The Insolvency Service has refused to reveal the full costs of legal proceedings and other additional fees associated with the Kids Company trial.
The Official Receiver, acting on behalf of the Insolvency Service, announced at the end of last month that it would not appeal the High Court’s decision to dismiss the disqualification proceedings it brought against former senior leaders of the collapsed charity Kids Company.
A request made by Third Sector under freedom of information legislation asked the IS to provide the total amount charged by Womble Bond Dickinson, Gareth Tilley and Lesley Anderson, who acted on behalf of the OR, for the whole proceedings.
But the IS turned down the request.
In its response, the information rights team at the IS said: “In this case disclosure is likely to prejudice the commercial interests of Womble Bond Dickinson, the barristers you have referred to and the Insolvency Service.
“This is because the information is both commercially sensitive and/or likely to have an effect on any tendering or procurement process involving the Insolvency Service.”
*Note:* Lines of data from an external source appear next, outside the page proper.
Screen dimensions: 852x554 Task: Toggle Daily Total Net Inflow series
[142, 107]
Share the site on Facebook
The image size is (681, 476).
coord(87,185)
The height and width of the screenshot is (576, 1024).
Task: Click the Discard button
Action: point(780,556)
The response contends that the public interest consideration favours withholding the information.
The charges brought against Kids Company’s founder and former chief executive, Camila Batmanghelidjh, and a group of former trustees of the defunct charity were rejected at the High Court in early February.
An earlier Freedom of Information request made by Third Sector showed that the Insolvency Service spent £738,909 in external legal fees, including VAT.
But lawyers involved in the case said the true cost to the taxpayer for the entirety of the case would be far higher because that figure did not include the earlier proceedings, including investigative work undertaken pretrial and the technology used during the trial.
Barrister Rupert Butler, head of legal practice at law firm Leverets, who acted on behalf of Batmanghelidjh, said there was no rule to say that the IS never published its legal costs.
He said: “It is disappointing if the Insolvency Service will not publish its costs because it erodes public confidence in the way that it spends taxpayers’ money.
“If the Insolvency Service wins directors’ disqualification proceedings it is entitled for its costs to be paid by the ‘losing’ director, at which point those costs are published in court and an assessment is made as to their reasonableness.
“Consequently, there is no hard and fast rule of principle that the Insolvency Service never publishes what it spends in legal costs.”